The promyelocytic leukemia protein (PML) gene of acute promyelocytic leukemia (APL) encodes a cell growth and tumor suppressor essential for multiple apoptotic signals. Daxx was identified as a molecule important for the cytoplasmic transduction of the Fas proapoptotic stimulus. Here, we show that upon mitogenic activation of mature splenic lymphocytes, Daxx is dramatically upregulated and accumulates in the PML nuclear body (NB) where PML and Daxx physically interact. In the absence of PML, Daxx acquires a dispersed nuclear pattern, and activation-induced cell death of splenocytes is profoundly impaired. PML inactivation results in the complete abrogation of the Daxx proapoptotic ability. In APL cells, Daxx is delocalized from the NB. Upon retinoic acid treatment, which induces disease remission in APL, Daxx relocalizes to the PML NBs.

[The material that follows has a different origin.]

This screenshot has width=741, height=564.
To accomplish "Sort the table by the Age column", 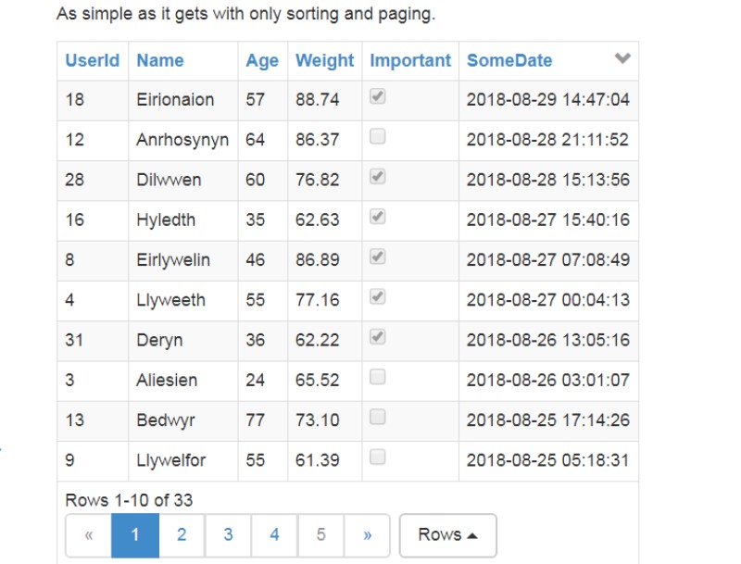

These results indicate that PML and Daxx cooperate in a novel NB-dependent pathway for apoptosis and shed new light in the role of PML in tumor suppression.
Promyelocytic Leukemia Protein (Pml) and Daxx Participate in a Novel Nuclear Pathway for Apoptosis
S. Zhong, P. Salomoni, and S. Ronchetti contributed equally to this paper.
Abbreviations used in this paper: APL, acute promyelocytic leukemia; ASK1, apoptosis signal–regulating kinase 1; BFP, blue fluorescent protein; DAPI, 4,6-diamino-2-phenylindole; FADD, Fas-associated death domain protein; GFP, green fluorescent protein; Hsp90, heat shock protein 90; JNK, c-Jun NH2-terminal kinase; NB, nuclear body; PML, promyelocytic leukemia protein; RA, retinoic acid; RARα and RXR, RA receptor α and RA receptor X, respectively; SD, synthetic dropout; TUNEL, terminal deoxynucleotidyl–mediated dUTP nick end labeling.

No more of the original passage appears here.